Cascade 2 — the high-alkalinity pH spiral
This one masquerades as a nutrient deficiency, which is why it runs for weeks undiagnosed. Alkalinity is the water's resistance to pH change; high-alkalinity source water fights every correction you make.
The sequence: 1. pH drifts upward, persistently — the alkalinity keeps pushing it back up. 2. Acid dosing fires more and more often to hold the line. (Watch the dosing frequency, not just the pH.) 3. If that acid is phosphoric, the cumulative phosphorus it adds crosses ~20% of your formula's phosphorus. (Alarm here.) 4. Zinc deficiency and iron chlorosis appear — symptoms that look like a feeding problem but were caused by a pH-correction problem.
The intervention: alert when dosing frequency climbs above its baseline; alarm when the phosphorus from acid crosses the threshold. The advisory the system should offer: consider a non-mineral pH adjuster to decouple the pH correction from phosphorus loading, or treat the source water. This is the Clean Intervention principle catching itself in the data — every coupled acid adds a nutrient you didn't mean to add, and here that hidden dose finally surfaces as a deficiency. Tie it back to water quality: rising acid demand over time means rising alkalinity or a changed source.
Cascade 3 — the VPD collapse at lights-off
The most predictable cascade, because you know exactly when it will try to happen: every single night, the moment the lights cut.
The sequence: 1. Lights off. The heat load vanishes. 2. Air temperature drops fast — more than ~1 °C/min. 3. VPD drops with it — faster than ~0.15 kPa/min — because the dehumidifier can't keep pace with the falling temperature. 4. Air temperature approaches the dew point (the temperature at which the air can hold no more water). 5. Condensation forms on the leaf — and now two things happen at once: Botrytis (grey mould) gets the wet surface it needs to germinate, and calcium delivery stops, because calcium rides to the plant on transpiration and transpiration has halted.
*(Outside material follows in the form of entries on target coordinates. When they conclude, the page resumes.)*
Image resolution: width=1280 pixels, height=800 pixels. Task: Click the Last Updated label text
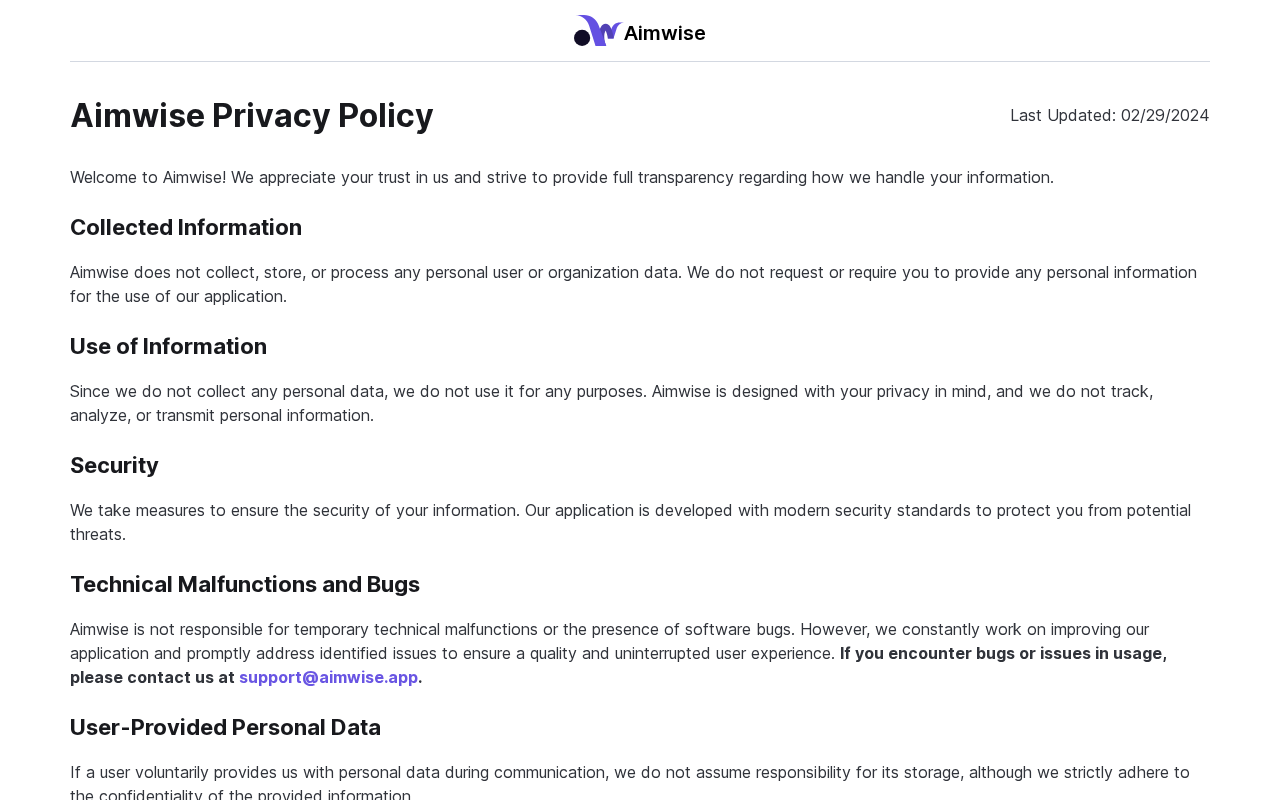pos(1062,115)
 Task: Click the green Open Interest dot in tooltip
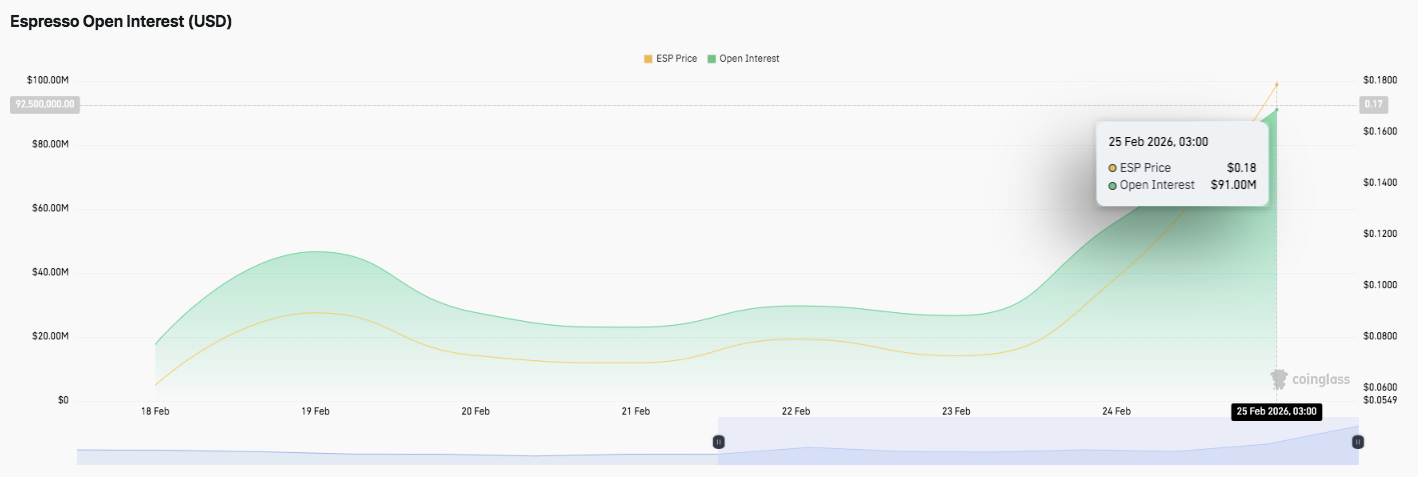coord(1112,185)
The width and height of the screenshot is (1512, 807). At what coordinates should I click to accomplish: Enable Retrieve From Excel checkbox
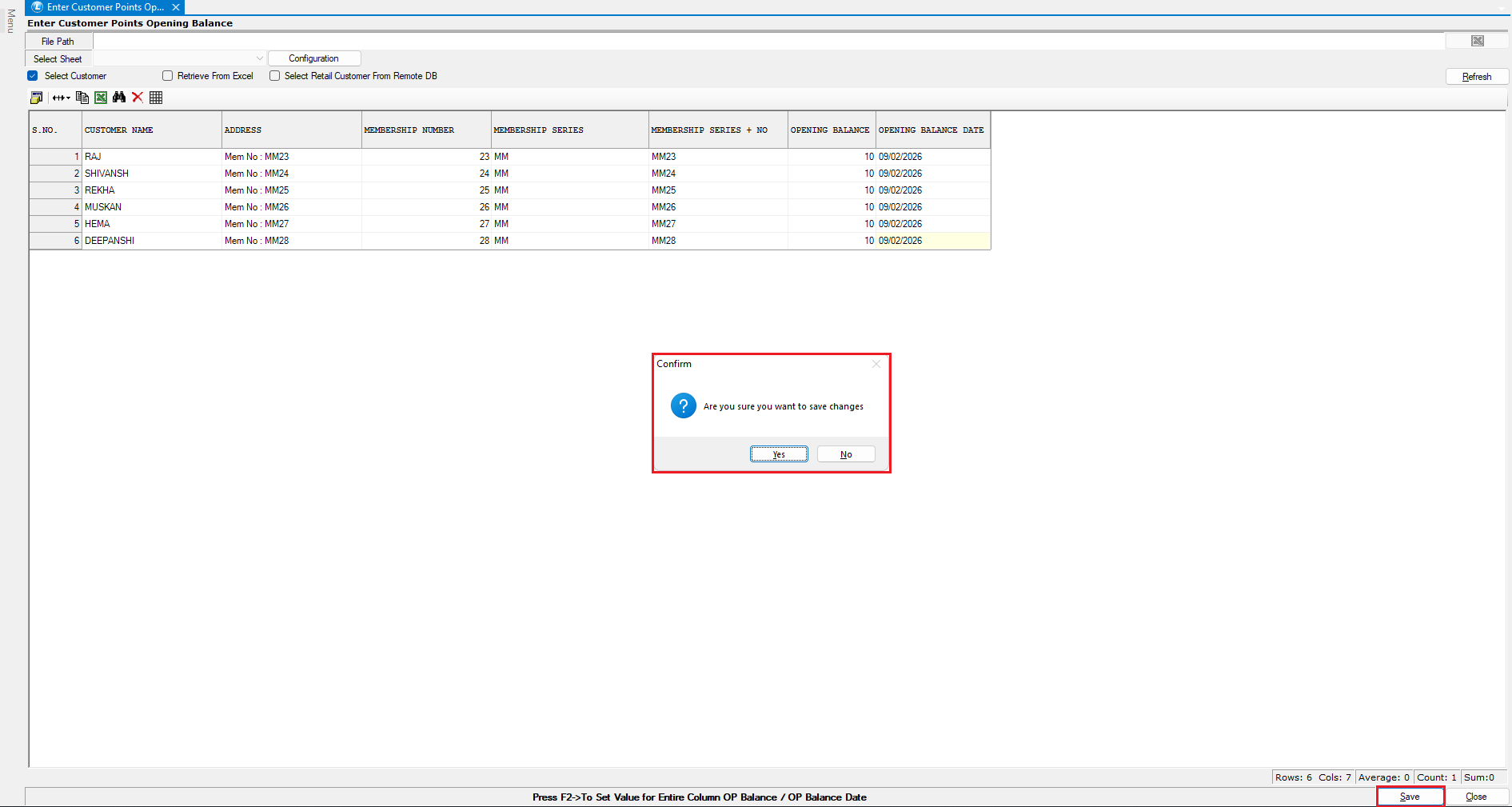(168, 76)
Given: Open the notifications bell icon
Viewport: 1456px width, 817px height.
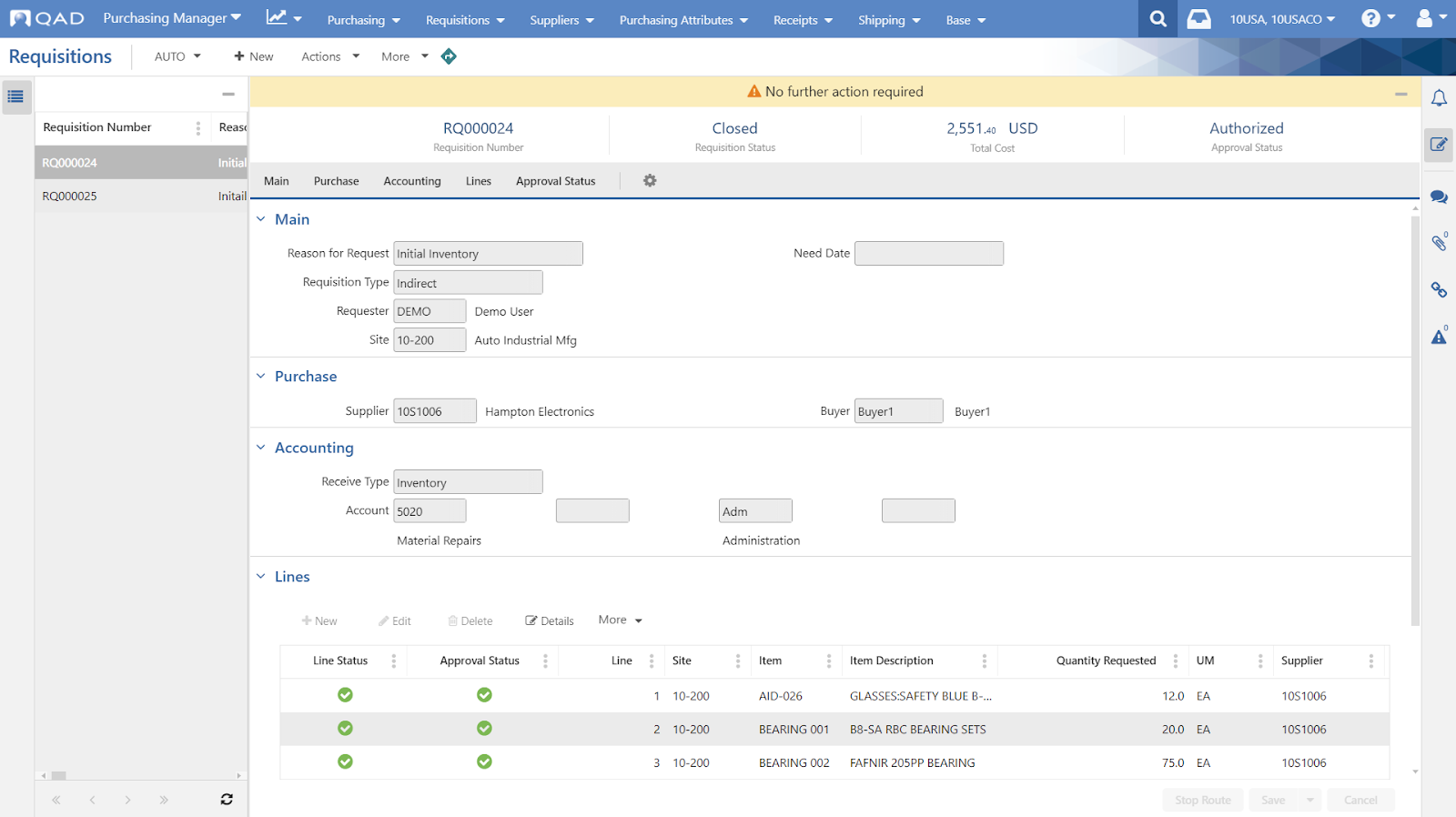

The intervention: this one is mostly won before it starts. Pre-program the dehumidification to ramp up 15–20 minutes ahead of lights-off so it's already working when the temperature falls. Fire a rate-of-change alarm at step 3 and a critical alarm at step 4. Keeping air moving through the transition is the primary physical defence. This is the VPD and air-temperature coupling, with calcium nutrition on the receiving end — and it's the clearest example of why the lights-off transition deserves its own watch.
Build your own
The three above are the common ones, not the only ones. The real power is letting the operator encode their own rules from the same coupling map — for example: if root-zone temperature is above 25 °C and dissolved oxygen is below 6 mg/L and the crop is in flower week 5 or later, escalate to critical and notify the head grower. That single rule turns a monitoring system into a knowledge system. The coupling map you'd otherwise have to carry in your head now lives in the room, watching for the patterns you were trained to fear.
This page is the interactions and the threats from Growing made operational — the coupling you learned as science, now standing watch.